→ **Brief**
All lines from the one that contains "Grunge violet –" through the close of the entries below are to be repeated exactly, without any pictures.

Top of Data to examine

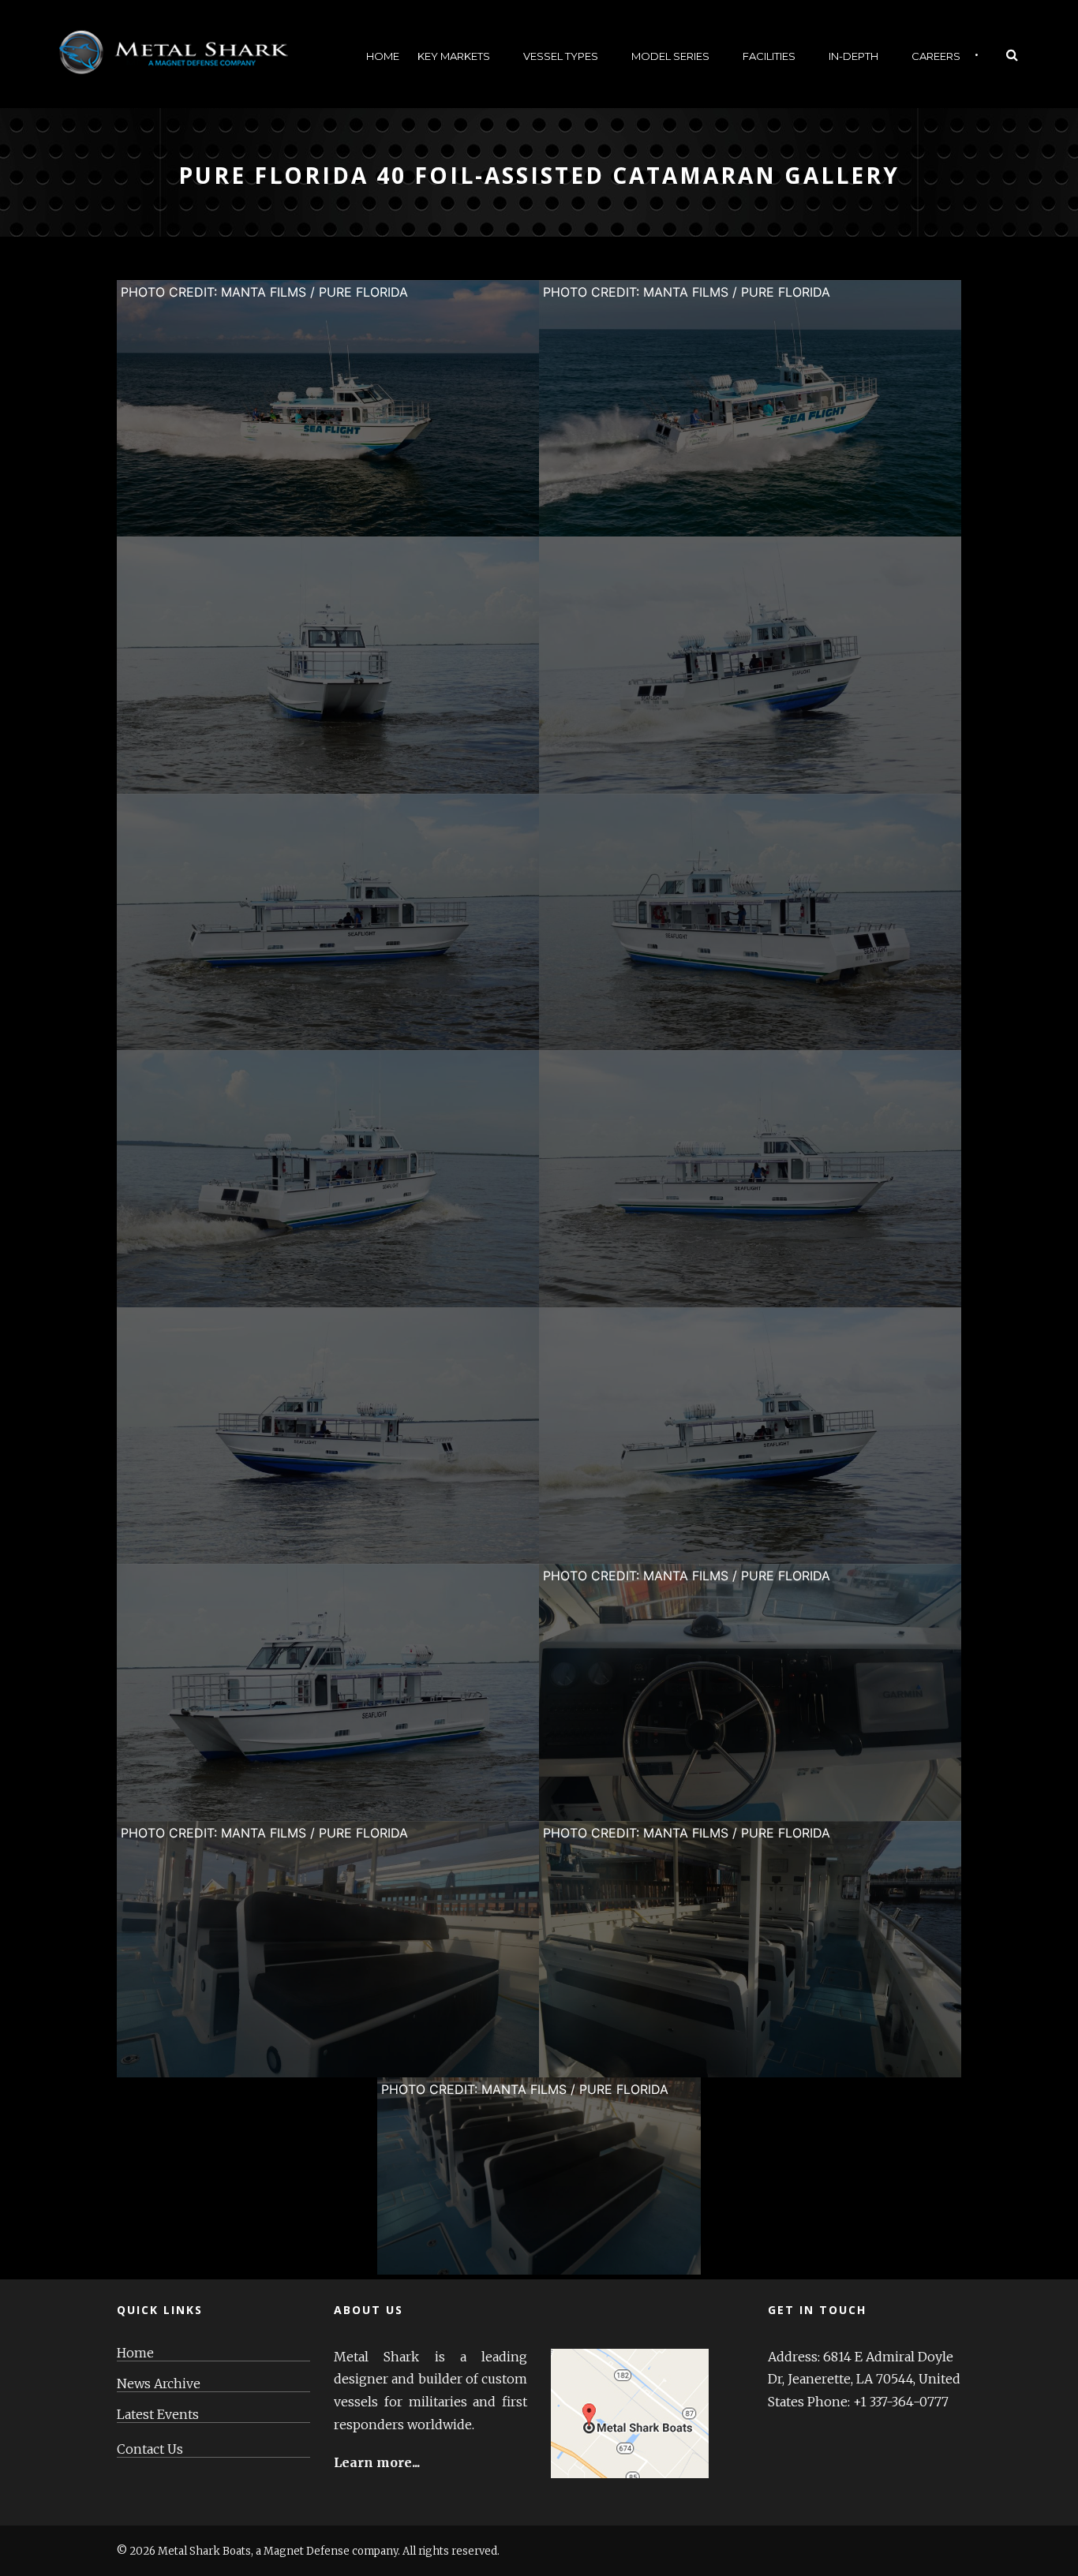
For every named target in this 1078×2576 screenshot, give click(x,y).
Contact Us (150, 2449)
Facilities (769, 56)
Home (382, 56)
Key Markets (453, 56)
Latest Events (158, 2414)
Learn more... (377, 2462)
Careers (935, 56)
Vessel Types (560, 56)
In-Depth (853, 56)
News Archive (158, 2383)
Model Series (670, 56)
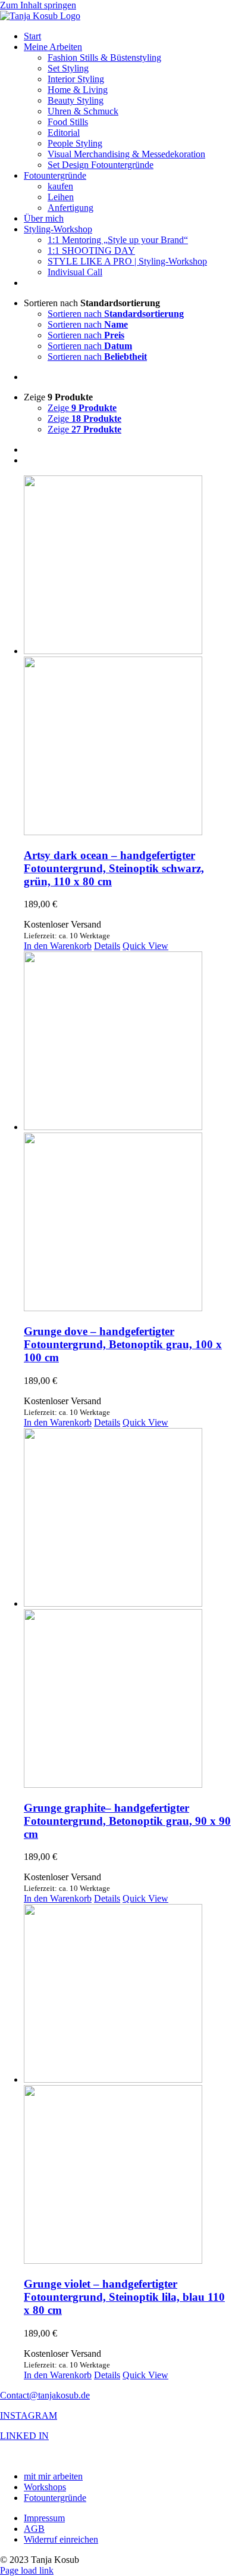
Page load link (27, 2570)
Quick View (145, 946)
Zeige (82, 408)
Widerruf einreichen (61, 2539)
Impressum (44, 2518)
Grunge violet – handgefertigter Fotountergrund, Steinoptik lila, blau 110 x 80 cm (124, 2297)
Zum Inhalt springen (38, 5)
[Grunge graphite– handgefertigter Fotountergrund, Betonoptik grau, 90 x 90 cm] (128, 1609)
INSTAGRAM (28, 2415)
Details (107, 946)
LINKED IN (24, 2436)
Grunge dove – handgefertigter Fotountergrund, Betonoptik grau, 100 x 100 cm (123, 1344)
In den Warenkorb (58, 946)
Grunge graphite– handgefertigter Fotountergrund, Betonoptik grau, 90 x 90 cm (127, 1821)
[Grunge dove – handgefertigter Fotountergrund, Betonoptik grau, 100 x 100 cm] (128, 1132)
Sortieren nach (116, 314)
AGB (34, 2529)
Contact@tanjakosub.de (45, 2395)
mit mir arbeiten (53, 2476)
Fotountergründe (55, 2498)
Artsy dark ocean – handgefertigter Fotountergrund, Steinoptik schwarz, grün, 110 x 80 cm (114, 868)
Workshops (45, 2487)
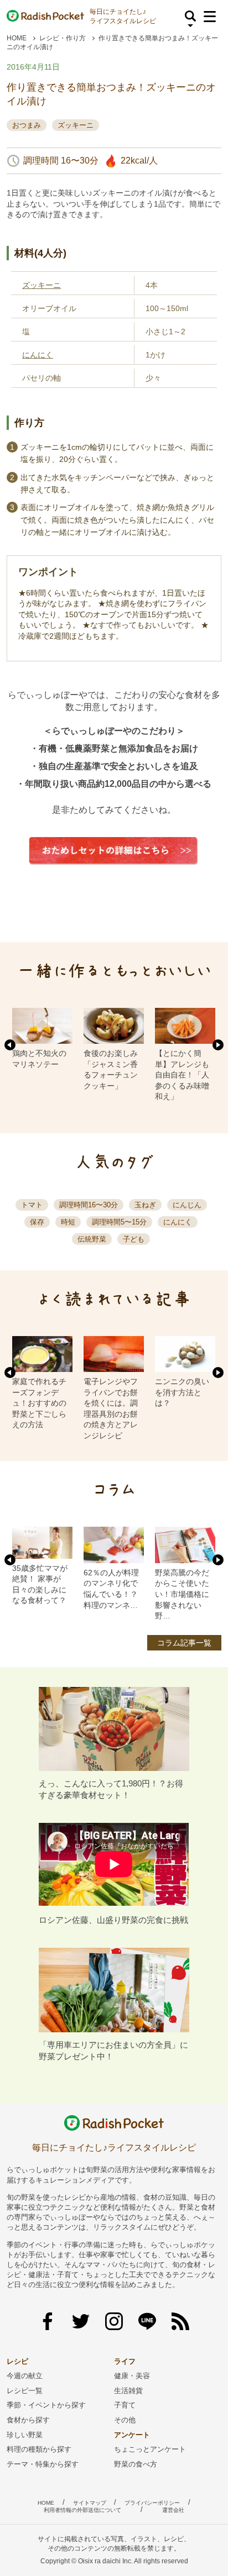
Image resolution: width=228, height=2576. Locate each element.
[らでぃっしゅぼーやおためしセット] (114, 873)
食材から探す (28, 2420)
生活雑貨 (128, 2390)
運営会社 (173, 2510)
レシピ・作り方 (62, 38)
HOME (17, 38)
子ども (133, 1239)
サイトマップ (89, 2503)
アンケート (132, 2435)
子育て (125, 2405)
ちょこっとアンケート (150, 2449)
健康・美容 (132, 2376)
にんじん (187, 1205)
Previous (9, 1044)
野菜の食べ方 (135, 2464)
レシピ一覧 (25, 2390)
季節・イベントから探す (46, 2405)
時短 (68, 1222)
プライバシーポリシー (152, 2503)
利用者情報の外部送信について (82, 2510)
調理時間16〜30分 (88, 1205)
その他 (125, 2420)
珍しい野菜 (25, 2435)
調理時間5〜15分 (119, 1222)
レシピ (17, 2361)
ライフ (125, 2361)
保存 (37, 1222)
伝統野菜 (91, 1239)
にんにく (37, 354)
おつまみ (26, 125)
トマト (32, 1205)
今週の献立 (25, 2376)
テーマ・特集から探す (43, 2464)
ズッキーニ (76, 125)
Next (218, 1044)
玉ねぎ (145, 1205)
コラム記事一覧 (184, 1642)
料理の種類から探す (39, 2449)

Bottom of Data to examine

→ **Output of the task**
Grunge violet – handgefertigter Fotountergrund, Steinoptik lila, blau 110 x 80 cm (124, 2297)
Zum Inhalt springen (38, 5)
[Grunge graphite– handgefertigter Fotountergrund, Betonoptik grau, 90 x 90 cm] (128, 1609)
INSTAGRAM (28, 2415)
Details (107, 946)
LINKED IN (24, 2436)
Grunge dove – handgefertigter Fotountergrund, Betonoptik grau, 100 x 100 cm (123, 1344)
In den Warenkorb (58, 946)
Grunge graphite– handgefertigter Fotountergrund, Betonoptik grau, 90 x 90 cm (127, 1821)
[Grunge dove – handgefertigter Fotountergrund, Betonoptik grau, 100 x 100 cm] (128, 1132)
Sortieren nach (116, 314)
AGB (34, 2529)
Contact@tanjakosub.de (45, 2395)
mit mir arbeiten (53, 2476)
Fotountergründe (55, 2498)
Artsy dark ocean – handgefertigter Fotountergrund, Steinoptik schwarz, grün, 110 x 80 cm (114, 868)
Workshops (45, 2487)
Image resolution: width=228, height=2576. Locate each element.
[らでぃっしゅぼーやおためしセット] (114, 873)
食材から探す (28, 2420)
生活雑貨 (128, 2390)
運営会社 (173, 2510)
レシピ・作り方 (62, 38)
HOME (17, 38)
子ども (133, 1239)
サイトマップ (89, 2503)
アンケート (132, 2435)
子育て (125, 2405)
ちょこっとアンケート (150, 2449)
健康・美容 (132, 2376)
にんじん (187, 1205)
Previous (9, 1044)
野菜の食べ方 (135, 2464)
レシピ一覧 (25, 2390)
季節・イベントから探す (46, 2405)
時短 (68, 1222)
プライバシーポリシー (152, 2503)
利用者情報の外部送信について (82, 2510)
調理時間16〜30分 (88, 1205)
その他 (125, 2420)
珍しい野菜 (25, 2435)
調理時間5〜15分 (119, 1222)
レシピ (17, 2361)
ライフ (125, 2361)
保存 (37, 1222)
伝統野菜 (91, 1239)
にんにく (37, 354)
おつまみ (26, 125)
トマト (32, 1205)
今週の献立 (25, 2376)
テーマ・特集から探す (43, 2464)
ズッキーニ (76, 125)
Next (218, 1044)
玉ねぎ (145, 1205)
コラム記事一覧 (184, 1642)
料理の種類から探す (39, 2449)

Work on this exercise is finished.